EJERCICIO BREVE A: Cambia "financiación pública" por "financiación estatal" en el fragmento del texto sobre el documental 'Ex Libris' que comienza en "2. El potencial" y acaba en "humano, no sustitutos.". Escribe después ese fragmento completo con el cambio hecho.

TEXTO PROPORCIONADO:
#####
Estoy seguro de que 'Ex Libris' sugerirá reflexiones muy distintas a cada espectador, según su propia biografía, intereses y relación previa con las bibliotecas. En este sentido, el documental es una fuente casi inagotable de ideas. En mi caso, me quedo con:

1. La confirmación de que las bibliotecas son un espacio fundamental para reducir las diferencias socioeconómicas y favorecer la igualdad de oportunidades, gracias a su potencial para detectar y adecuarse a las necesidades de cada barrio y colectivo.
Pueden, si cuentan con los recursos adecuados, facilitar apoyo educativo y medidas de inclusión digital para todas las edades (formación, asesoramiento directo, préstamo de equipos); generar espacios de encuentro, ocio, participación comunitaria y reflexión política; proponer actividades culturales gratuitas y de libre acceso (conciertos, encuentros con autores); atender eficazmente la diversidad y colaborar con el sector educativo y las entidades activas en el ámbito de la intervención social y el desarrollo local.


2. El potencial de combinar financiación pública (la NYPL compite junto con otras entidades por fondos municipales) y privada, sin perder de vista que se trata de lograr los objetivos definidos por el personal técnico de la propia institución, no por quienes aportan el dinero. Eso exige un esfuerzo por clarificar sus fines y comunicarlos de forma eficaz, haciendo consciente a toda la sociedad de su importancia.

3. El imprescindible papel de las personas en la selección de contenidos significativos y de calidad. Los algoritmos informáticos son solo herramientas al servicio de lo humano, no sustitutos.
#####
DATOS PROPORCIONADOS:

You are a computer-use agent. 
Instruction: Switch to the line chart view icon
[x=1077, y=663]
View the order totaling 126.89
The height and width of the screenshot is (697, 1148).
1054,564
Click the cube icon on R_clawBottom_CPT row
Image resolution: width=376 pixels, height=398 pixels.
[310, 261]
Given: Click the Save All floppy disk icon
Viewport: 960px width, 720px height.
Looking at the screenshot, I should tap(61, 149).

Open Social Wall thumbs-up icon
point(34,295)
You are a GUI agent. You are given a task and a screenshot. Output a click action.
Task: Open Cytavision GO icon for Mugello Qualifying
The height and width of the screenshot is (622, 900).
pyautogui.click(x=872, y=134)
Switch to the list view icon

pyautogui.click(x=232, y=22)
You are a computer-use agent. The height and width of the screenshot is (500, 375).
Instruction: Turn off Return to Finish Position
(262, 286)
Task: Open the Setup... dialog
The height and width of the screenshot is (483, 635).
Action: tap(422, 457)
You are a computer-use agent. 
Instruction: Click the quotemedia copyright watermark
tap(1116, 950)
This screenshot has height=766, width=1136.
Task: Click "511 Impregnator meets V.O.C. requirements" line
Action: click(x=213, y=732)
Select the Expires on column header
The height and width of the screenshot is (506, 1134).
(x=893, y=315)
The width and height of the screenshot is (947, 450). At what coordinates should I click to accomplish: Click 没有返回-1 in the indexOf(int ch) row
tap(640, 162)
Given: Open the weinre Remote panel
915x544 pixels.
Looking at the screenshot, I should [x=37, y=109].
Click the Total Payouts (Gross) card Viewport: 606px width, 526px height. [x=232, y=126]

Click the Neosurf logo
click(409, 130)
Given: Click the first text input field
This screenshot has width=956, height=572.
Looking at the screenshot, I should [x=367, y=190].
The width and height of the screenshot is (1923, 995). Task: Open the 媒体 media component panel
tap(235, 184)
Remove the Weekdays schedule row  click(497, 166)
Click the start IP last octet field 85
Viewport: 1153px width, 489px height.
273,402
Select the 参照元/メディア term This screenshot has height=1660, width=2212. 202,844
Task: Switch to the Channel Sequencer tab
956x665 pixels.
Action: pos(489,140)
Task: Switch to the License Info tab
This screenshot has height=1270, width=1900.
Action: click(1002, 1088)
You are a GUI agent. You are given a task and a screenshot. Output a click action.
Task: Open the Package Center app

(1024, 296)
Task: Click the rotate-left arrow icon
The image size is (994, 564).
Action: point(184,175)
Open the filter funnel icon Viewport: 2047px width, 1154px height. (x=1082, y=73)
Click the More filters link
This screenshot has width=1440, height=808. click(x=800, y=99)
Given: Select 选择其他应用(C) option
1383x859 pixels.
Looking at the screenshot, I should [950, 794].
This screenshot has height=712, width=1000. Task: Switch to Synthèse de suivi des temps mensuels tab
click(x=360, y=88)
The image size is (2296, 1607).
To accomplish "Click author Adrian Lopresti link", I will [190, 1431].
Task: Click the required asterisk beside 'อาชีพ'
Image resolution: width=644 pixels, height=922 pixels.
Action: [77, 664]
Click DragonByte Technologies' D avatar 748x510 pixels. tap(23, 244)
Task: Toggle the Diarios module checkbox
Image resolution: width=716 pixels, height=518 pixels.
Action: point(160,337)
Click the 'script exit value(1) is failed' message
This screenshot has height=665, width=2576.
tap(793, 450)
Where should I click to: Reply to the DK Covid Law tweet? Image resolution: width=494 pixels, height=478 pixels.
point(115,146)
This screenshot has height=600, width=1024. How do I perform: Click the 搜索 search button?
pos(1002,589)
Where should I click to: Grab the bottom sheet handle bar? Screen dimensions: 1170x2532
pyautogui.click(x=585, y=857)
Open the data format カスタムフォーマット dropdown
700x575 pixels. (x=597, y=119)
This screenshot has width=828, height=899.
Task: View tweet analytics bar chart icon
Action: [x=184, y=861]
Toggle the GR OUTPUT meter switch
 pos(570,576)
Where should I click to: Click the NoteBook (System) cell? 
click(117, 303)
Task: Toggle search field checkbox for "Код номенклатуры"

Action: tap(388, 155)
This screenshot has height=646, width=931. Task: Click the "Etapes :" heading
#####
EJERCICIO BREVE B: Reproduce sin ninguna alteración las líneas de las filas que comienzan en la que contiene "Click the More filters link" y terminan en la que contiene "Action: [77, 664]", ambas incluidas.

RESPUESTA CORRECTA A:
2. El potencial de combinar financiación estatal (la NYPL compite junto con otras entidades por fondos municipales) y privada, sin perder de vista que se trata de lograr los objetivos definidos por el personal técnico de la propia institución, no por quienes aportan el dinero. Eso exige un esfuerzo por clarificar sus fines y comunicarlos de forma eficaz, haciendo consciente a toda la sociedad de su importancia.

3. El imprescindible papel de las personas en la selección de contenidos significativos y de calidad. Los algoritmos informáticos son solo herramientas al servicio de lo humano, no sustitutos.

RESPUESTA CORRECTA B:
Click the More filters link
This screenshot has width=1440, height=808. click(x=800, y=99)
Given: Select 选择其他应用(C) option
1383x859 pixels.
Looking at the screenshot, I should [950, 794].
This screenshot has height=712, width=1000. Task: Switch to Synthèse de suivi des temps mensuels tab
click(x=360, y=88)
The image size is (2296, 1607).
To accomplish "Click author Adrian Lopresti link", I will [190, 1431].
Task: Click the required asterisk beside 'อาชีพ'
Image resolution: width=644 pixels, height=922 pixels.
Action: [77, 664]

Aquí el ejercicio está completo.